I'm not sure whether his mainstream is similar to today's mainstream, but I think he talks about this distinction between TheoryBuilding and "industrial production" specifically in the "Method and Theory Building" section.

If I understood correctly, TheoryBuilding is rather independent of method — TheoryBuilding is what a programmer would ultimately have to do to succeed, regardless of the exact steps they are asked to take. The exact method they follow is irrelevant in comparison.

I'm not sure mainstream still means the same thing he's talking about, but even in your example of "industrial production", I don't think it's that clear that that contradicts him. He seems to be just saying that whatever that means, it's not enough to fully describe software development. But perhaps competent engineers would end up doing so anyway — in fact, if they follow a similar set of ideas that they carry with them from project to project, they would then have a theory of other people's software that they didn't build themselves, just from being in the same environment.

On the other hand, he does directly say that under the TheoryBuildingView, when the theory of a program is lost, from people being replaced too much, it is really lost, and it is very expensive to reconstruct it. So it really depends on the details of how exactly that "component-based production" works out in practice.

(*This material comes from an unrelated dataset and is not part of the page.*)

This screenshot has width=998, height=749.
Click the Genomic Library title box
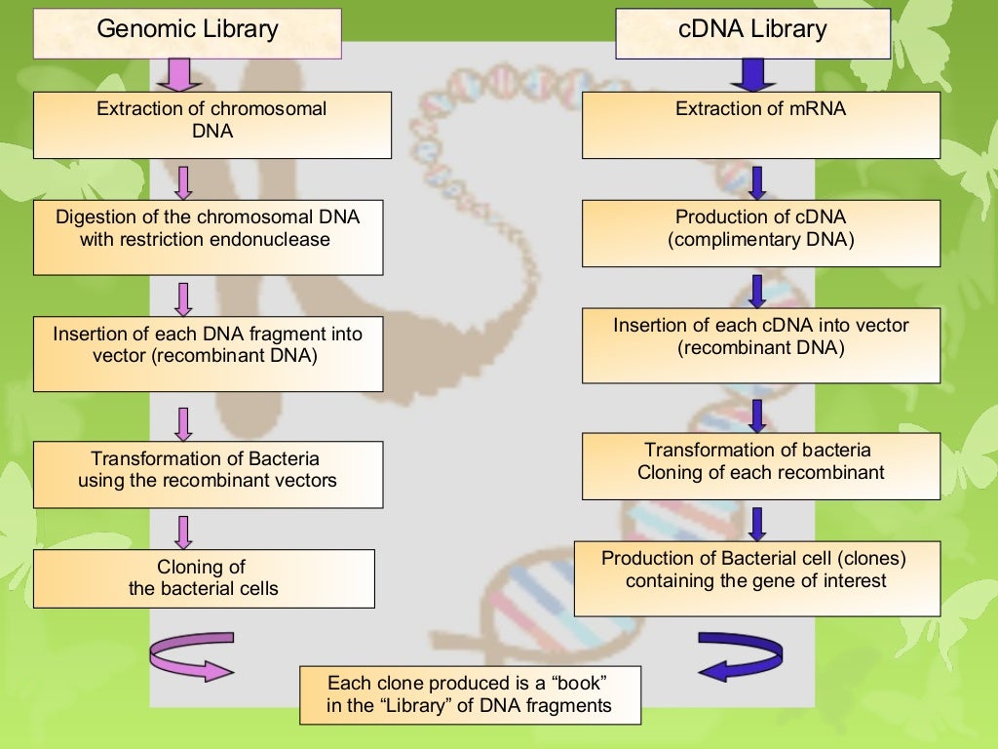click(x=188, y=31)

[Note: maybe I misunderstood the paper or something, don't trust me.]

I don't know what happens in Google, Facebook etc. but one thing I know - there are not mainstream companies. They are just big and successful. Mainstream companies are rather all these small and medium IT firms that make Wordpress based sites (for example).

I think many IT firms nowadays have exactly this kind of approach: programmer has to deliver code according to specifications created by designers and stakeholders. Nobody cares what programmer knows and what theory programmer is building - the most important thing is to bring hot new features and to do it quickly.

Off course one can argue that "features", "stories" or "backlog" are needed from business point of view. Okay. But how to construct theory if there is no time for thinking?

This is from 1985. Things have certainly changed.
nothing changes. I read some time ago Dijkstra article from 1972(!) called "The Humble Programmer" and what he wrote describes perfectly programming in 2015 as well (maybe he had Time Machine? Who knows...).